Alors marianne a centralisé. Elle a dû centraliser : contrairement aux assertions de certains politiciens amnésiques, la centralisation jacobine et parisienne n’est pas une simple erreur d’orientation politique. La centralisation était nécessaire à la révolution pour étouffer la voix des provinces et imposer aux vastes plaines les idéologies mortifères des salons parisiens. Ces salons mêmes qui ont vu le tissu charnel français, héritage de siècles d’histoire chrétienne et royale être charcuté par les inventions parisiennes.

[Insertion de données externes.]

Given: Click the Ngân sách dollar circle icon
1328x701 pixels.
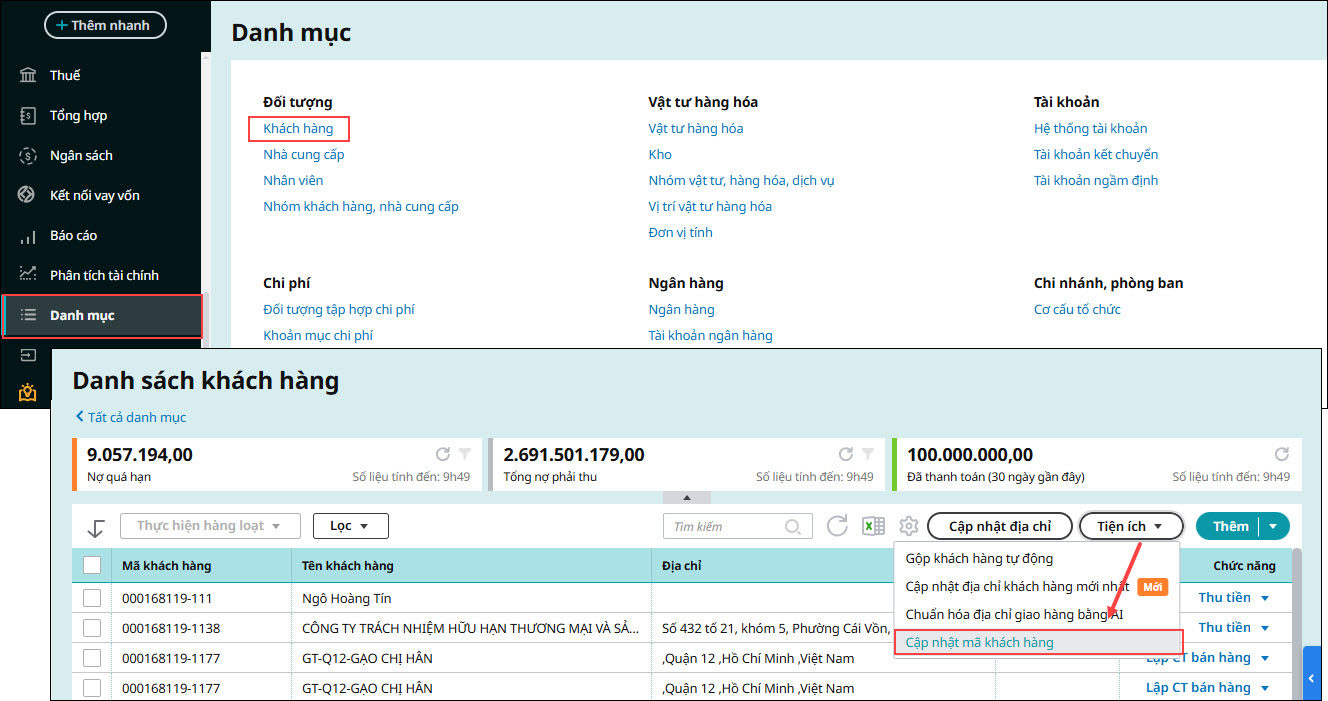Looking at the screenshot, I should (x=28, y=156).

Le département n’a pour but que de déraciner le français moyen de sa province et de sa terre, en substituant l’histoire d’une région à des considérations fluiviales: on en revient au paganisme.
Puis la haine républicaine s’est faite plus discrète avec les années, et il n’était plus nécessaire de massacrer les brigands de Vendée (les excellents ouvrages de Reynald Seycher sont très bien documentés et lèvent le voile sur ces épisodes). La Première Guerre mondiale, où les régiments de l’ouest ont été saignés en première ligne (un pur hasard, à une époque où l’on craignait encore les chouanneries) a terminé le travail.

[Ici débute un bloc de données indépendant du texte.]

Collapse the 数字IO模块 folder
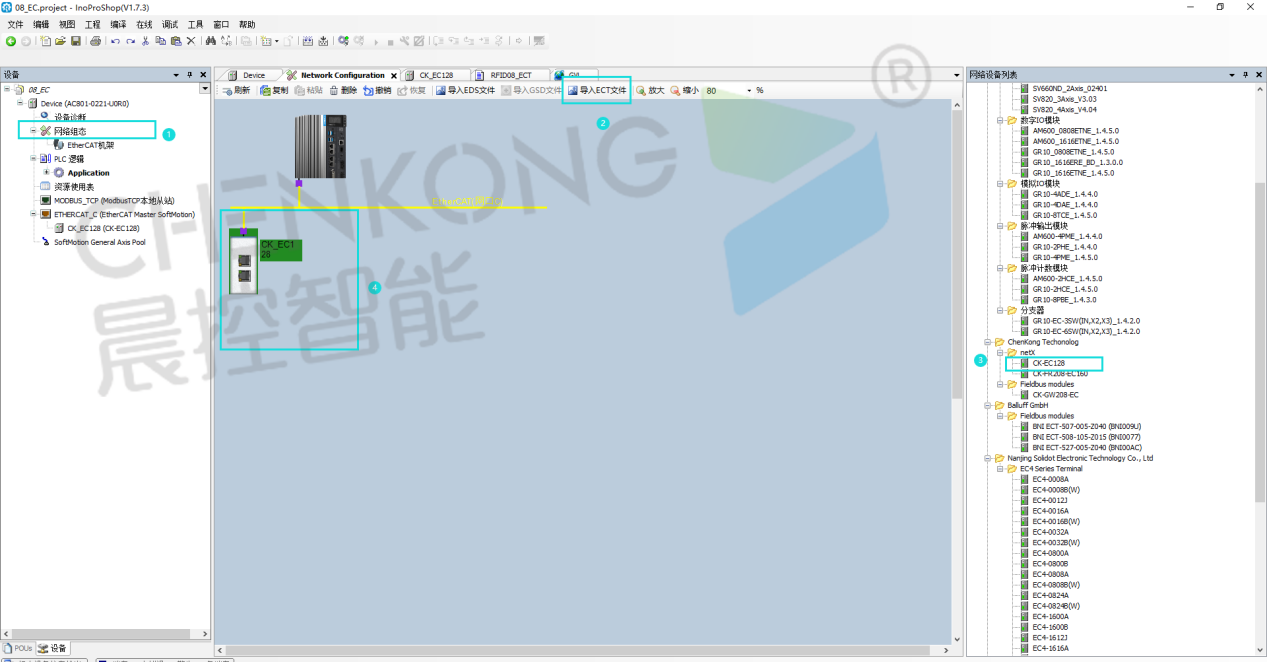Screen dimensions: 1267x662 click(999, 121)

Ainsi le général de Gaulle a proposé une régionalisation, qui a vu le jour quelques années après. Bretagne, Alsace, Aquitaine, Picardie, Provence, Poitou-Charentes, Corse: on en revenait à une certaine réalité que l’histoire n’avait pas encore enterrée. Ce n’étaient pas les Saintonge et autres Comtat-Venaissin d’ancien régime, mais on avançait, tout en gardant le département que les français se sont appropriés.
Et voici que le président de la république française, François Hollande, souhaite adapter la France et son “mille-feuille territorial” aux exigences économiques et européennes. On comprend bien, par ailleurs, l’intérêt bruxellois de favoriser des “super-régions”: ce qui reste de la réalité nationale, prise en sandwich entre “super-région” et Europe, aura tôt fini de disparaître complètement.

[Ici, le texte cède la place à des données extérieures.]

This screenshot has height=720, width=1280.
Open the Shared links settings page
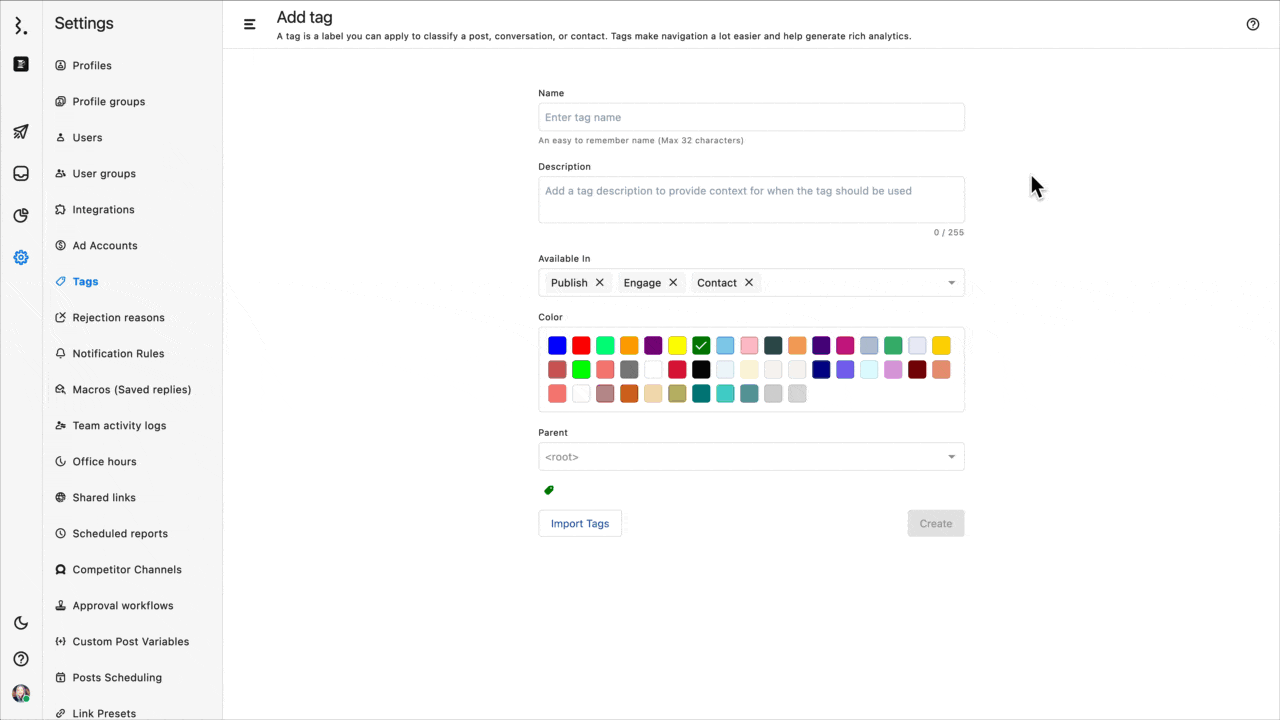104,497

La carte a été rendue publique en début de semaine, et a été dessinée à la va-vite: les journaux régionaux, dixit le Figaro, ont reçu les paroles présidentielles avant la finition de ladite carte…Celle-ci constitue un véritable scandale.
On est plongé dans la bêtise bureaucratique et déracinée de la république. Plongé entièrement. Si la fusion des deux Normandie est très souhaitable (l’existence de deux entités était aberrante), des incompréhensions se font entendre. Pourquoi créer des régions immenses, englobant trois anciennes régions administratives, et laisser le Nord-Pas-de-Calais seul ? Pourquoi la Loire-Atlantique restera détachée de la province bretonne ?
Et quel nom porteront les immenses régions ? Ira-t-on puiser dans l’histoire ou les conseillers de François Hollande en inventeront-ils de nouveaux ?
Il ne s’agit pas de reconstruire le tissu français exactement tel qu’il était avant 1789. Les exigences économiques sont importantes et la contribution de Jean-Christophe Fromantin, maire UDI de Neuilly-sur-Seine, le décrit très bien en réclamant “une métropole ouverte sur le monde pour tirer chaque région”).
Toujours est-il que les inventions de technocrates n’ayant jamais traversé le périphérique pourraient très mal passer au travers de la France, car les populations pourraient mal digérer les expériences de petit chimiste entreprises par l’Elysée.
Concluons en paraphrasant Didier Barbelivien: le palais de l’Elysée parle de la France comme si elle était à lui, la Bretagne, la Provence, ses forêts, ses cailloux. La France n’est pas une île entre Moscou et les Etats-Unis.